TASK STATEMENT
Please filter the entries and return only the lines that include "computer".

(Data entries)

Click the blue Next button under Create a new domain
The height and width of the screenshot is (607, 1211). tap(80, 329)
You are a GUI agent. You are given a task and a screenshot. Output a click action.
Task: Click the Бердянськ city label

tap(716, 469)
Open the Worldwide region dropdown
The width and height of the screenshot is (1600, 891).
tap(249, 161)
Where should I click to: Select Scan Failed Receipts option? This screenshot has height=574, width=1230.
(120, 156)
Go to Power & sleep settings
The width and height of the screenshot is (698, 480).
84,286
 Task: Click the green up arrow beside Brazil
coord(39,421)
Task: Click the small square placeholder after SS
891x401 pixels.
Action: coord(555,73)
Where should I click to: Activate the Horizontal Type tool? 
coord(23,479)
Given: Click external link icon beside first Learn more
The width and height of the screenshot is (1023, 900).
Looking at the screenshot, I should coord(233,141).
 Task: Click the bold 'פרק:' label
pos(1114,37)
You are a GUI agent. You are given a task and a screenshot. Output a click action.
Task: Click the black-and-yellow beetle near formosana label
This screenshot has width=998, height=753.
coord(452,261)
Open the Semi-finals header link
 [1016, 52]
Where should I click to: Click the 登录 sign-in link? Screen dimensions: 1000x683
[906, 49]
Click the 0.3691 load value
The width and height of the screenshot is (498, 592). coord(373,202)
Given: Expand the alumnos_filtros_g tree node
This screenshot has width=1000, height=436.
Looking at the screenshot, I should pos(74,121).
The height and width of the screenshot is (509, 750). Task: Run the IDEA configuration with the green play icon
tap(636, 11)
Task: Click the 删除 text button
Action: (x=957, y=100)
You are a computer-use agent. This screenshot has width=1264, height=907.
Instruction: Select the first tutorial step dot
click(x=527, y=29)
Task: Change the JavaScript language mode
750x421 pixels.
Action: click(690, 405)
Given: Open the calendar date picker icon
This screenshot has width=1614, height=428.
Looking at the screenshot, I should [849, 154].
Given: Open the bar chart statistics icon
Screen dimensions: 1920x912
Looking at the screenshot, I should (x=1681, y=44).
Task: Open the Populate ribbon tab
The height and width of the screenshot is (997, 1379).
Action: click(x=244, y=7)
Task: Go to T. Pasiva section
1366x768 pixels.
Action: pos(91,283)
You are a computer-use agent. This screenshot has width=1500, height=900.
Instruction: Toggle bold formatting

RESULT
You are a computer-use agent. This screenshot has width=1264, height=907.
You are a computer-use agent. This screenshot has width=1500, height=900.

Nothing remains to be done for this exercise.